Announced just today by the local start-up, the rollout of the passes doesn’t seem to be well thought out. The monthly passes are currently advertised on the app but nothing happens if you tap on it. A customer service representative told us that currently, the only way to purchase the pass is to manually transfer the amount to their bank account and share the receipt in the live chat.
Alternatively, you can top up either RM50 or RM100 in the Dego Wallet, which you then must also present the transaction receipt to their customer service in order for them to credit the pass into your account. The lack of a direct in-app purchase method for the pass seems counterintuitive, as it’s meant to be more convenient for users.
Bike-hailing has seen a turbulent introduction into the country. Back in late 2019, the government had greenlighted a trial run of the service, allowing Dego Ride and even Indonesian giant GoJek to start operating on a limited basis. However, Deputy Transport Minister Henry Sum Agong clarified last year that there were no plans to legalise bike-hailing due to high motorbike mortality rates.
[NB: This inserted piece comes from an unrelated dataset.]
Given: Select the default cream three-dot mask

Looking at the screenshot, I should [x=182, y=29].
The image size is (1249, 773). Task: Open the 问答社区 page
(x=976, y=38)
This means that the e-hailing service has not gotten approval from regulators to operate legitimately, though its CEO Nabil Feisal Bamadhaj has said that the company has seen a 400% surge in demand in the past few months. Nabil recently told The Malaysian Insight that while it previously had around 1000 full-time and part-time riders, it recently shifted to only employing full-time riders, with 20 people currently on its payroll with plans to recruit more.